The shots are a little overexposed, it is cold outside and I didn't want to stay out too long. If the weather is better this weekend, I may redo the shots.


----------



## toby_pra (Dec 3, 2009)

*Re: Another SST-90 Mag*

Wow i really would like to see a shot with this optic! :twothumbs


----------



## Aircraft800 (Dec 3, 2009)

*Re: Another SST-90 Mag*

Nice Job!

I see you put that lathe to good use! You should have gotten your shipping doc for the lens yesetrday UPS shipping, we ordered the same day.


----------



## moviles (Dec 3, 2009)

*Re: Another SST-90 Mag*



toby_pra said:


> Wow i really would like to see a shot with this optic! :twothumbs



I have this Carlco optic too

it generate a big square,its not bad but maybe I prefer reflector

its 26.5mm diameter, vs 26mm reflector I prefer the carlco optic.

but vs 38-50 mm reflector I prefer reflector

and this optic not disipate heat


----------



## ledaholic (Dec 3, 2009)

*Re: Another SST-90 Mag*



Aircraft800 said:


> Nice Job!
> 
> I see you put that lathe to good use! You should have gotten your shipping doc for the lens yesetrday UPS shipping, we ordered the same day.

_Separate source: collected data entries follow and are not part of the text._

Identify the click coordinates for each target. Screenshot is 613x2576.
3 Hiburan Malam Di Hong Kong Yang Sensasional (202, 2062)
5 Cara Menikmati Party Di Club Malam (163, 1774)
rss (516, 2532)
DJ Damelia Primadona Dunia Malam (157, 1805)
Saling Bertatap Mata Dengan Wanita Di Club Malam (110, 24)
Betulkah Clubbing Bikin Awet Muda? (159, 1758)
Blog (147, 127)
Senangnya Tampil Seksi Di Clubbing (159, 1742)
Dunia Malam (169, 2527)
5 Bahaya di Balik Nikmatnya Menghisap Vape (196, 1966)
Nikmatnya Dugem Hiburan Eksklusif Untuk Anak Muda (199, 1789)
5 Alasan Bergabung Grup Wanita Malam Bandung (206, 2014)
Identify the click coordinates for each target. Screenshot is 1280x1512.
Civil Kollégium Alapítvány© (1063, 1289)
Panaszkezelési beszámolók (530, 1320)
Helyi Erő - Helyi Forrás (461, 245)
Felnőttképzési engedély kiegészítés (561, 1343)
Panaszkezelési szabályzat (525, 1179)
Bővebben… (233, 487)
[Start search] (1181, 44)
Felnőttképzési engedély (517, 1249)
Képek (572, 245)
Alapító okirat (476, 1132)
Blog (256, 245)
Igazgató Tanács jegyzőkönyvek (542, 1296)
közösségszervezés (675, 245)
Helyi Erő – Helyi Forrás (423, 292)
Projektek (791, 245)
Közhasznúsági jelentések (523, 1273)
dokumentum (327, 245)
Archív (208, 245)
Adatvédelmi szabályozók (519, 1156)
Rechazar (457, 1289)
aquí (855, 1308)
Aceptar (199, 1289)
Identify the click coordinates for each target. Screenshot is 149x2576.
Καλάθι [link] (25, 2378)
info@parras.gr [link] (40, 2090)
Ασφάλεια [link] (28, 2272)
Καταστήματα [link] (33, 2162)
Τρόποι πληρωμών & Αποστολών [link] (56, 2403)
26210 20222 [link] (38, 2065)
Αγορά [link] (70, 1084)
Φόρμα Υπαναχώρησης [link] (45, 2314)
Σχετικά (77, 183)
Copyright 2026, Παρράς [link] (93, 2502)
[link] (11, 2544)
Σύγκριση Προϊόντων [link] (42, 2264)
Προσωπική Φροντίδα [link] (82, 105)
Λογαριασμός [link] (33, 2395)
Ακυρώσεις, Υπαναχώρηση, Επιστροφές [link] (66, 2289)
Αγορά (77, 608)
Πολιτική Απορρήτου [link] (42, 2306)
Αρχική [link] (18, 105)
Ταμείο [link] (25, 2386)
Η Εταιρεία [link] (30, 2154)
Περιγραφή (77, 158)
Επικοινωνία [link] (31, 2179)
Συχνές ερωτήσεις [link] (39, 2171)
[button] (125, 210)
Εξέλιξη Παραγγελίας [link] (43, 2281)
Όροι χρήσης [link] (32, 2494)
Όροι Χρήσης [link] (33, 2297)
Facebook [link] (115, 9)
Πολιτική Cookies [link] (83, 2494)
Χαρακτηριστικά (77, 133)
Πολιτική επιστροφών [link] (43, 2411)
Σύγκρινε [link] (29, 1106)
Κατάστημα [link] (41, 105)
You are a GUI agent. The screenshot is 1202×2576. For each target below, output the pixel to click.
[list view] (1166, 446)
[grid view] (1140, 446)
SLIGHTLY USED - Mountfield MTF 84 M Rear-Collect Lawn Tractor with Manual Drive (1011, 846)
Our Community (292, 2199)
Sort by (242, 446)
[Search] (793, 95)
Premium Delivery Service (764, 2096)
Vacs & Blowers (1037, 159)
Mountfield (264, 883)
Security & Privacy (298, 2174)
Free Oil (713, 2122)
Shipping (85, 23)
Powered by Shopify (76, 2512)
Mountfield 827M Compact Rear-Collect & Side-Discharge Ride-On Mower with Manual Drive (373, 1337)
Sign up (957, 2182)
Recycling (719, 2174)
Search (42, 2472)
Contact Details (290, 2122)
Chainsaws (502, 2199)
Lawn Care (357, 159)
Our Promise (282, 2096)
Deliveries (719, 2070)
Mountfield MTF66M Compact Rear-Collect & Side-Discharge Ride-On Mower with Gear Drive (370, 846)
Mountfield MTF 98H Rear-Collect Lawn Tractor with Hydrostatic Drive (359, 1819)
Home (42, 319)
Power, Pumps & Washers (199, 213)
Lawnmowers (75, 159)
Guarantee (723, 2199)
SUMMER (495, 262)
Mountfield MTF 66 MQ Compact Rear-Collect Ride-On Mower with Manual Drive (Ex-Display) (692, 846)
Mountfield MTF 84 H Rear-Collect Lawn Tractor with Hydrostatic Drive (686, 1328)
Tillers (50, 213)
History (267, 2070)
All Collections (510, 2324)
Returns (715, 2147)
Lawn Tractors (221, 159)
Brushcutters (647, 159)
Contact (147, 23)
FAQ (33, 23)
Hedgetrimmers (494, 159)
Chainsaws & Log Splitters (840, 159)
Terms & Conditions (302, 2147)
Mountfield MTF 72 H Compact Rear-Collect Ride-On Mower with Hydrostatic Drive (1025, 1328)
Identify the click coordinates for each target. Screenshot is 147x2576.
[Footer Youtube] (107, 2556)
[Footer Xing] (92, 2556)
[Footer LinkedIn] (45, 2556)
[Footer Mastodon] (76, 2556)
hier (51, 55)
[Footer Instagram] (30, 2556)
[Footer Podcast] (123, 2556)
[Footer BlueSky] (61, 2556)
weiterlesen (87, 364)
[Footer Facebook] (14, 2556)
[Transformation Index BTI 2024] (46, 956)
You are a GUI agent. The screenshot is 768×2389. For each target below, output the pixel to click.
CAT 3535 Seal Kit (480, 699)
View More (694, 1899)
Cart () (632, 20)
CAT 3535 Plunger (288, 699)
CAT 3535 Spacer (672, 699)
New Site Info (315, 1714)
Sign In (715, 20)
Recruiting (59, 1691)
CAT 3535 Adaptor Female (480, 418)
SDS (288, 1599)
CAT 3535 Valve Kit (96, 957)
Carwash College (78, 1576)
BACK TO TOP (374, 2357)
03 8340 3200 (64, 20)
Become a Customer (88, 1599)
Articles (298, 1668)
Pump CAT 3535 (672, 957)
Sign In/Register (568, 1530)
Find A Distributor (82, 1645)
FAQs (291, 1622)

I got it this morning, says it will be here today. :twothumbs


----------



## Aircraft800 (Dec 3, 2009)

*Re: Another SST-90 Mag*

:thinking: Mine's in Albuquerque, NM.


----------



## ledaholic (Dec 3, 2009)

*Re: Another SST-90 Mag*



Aircraft800 said:


> :thinking: Mine's in Albuquerque, NM.



Mine was in Austin early this morning, it's on the truck for delivery now! Not to worry, FEDEX will not leave anything at my gate so no telling when I will actually put my hands on it.


----------



## ledaholic (Dec 3, 2009)

*Re: Another SST-90 Mag*

Just when I start talking trash about FEDEX, the driver calls me and asks where she can leave the package! I guess I have a lens waiting at home now.


----------



## toby_pra (Dec 4, 2009)

The shot with the optic is awesome...


----------



## nanotech17 (Dec 4, 2009)

man,what is that?


----------



## wquiles (Dec 4, 2009)

Nice job on the build and on the lathe work as well


----------



## Aircraft800 (Dec 6, 2009)

ledaholic said:


> The aspheric-


 
That's *INSANE* :bow: We need to get Michael to get a DEFT lens in front of that SST-90 maxed out.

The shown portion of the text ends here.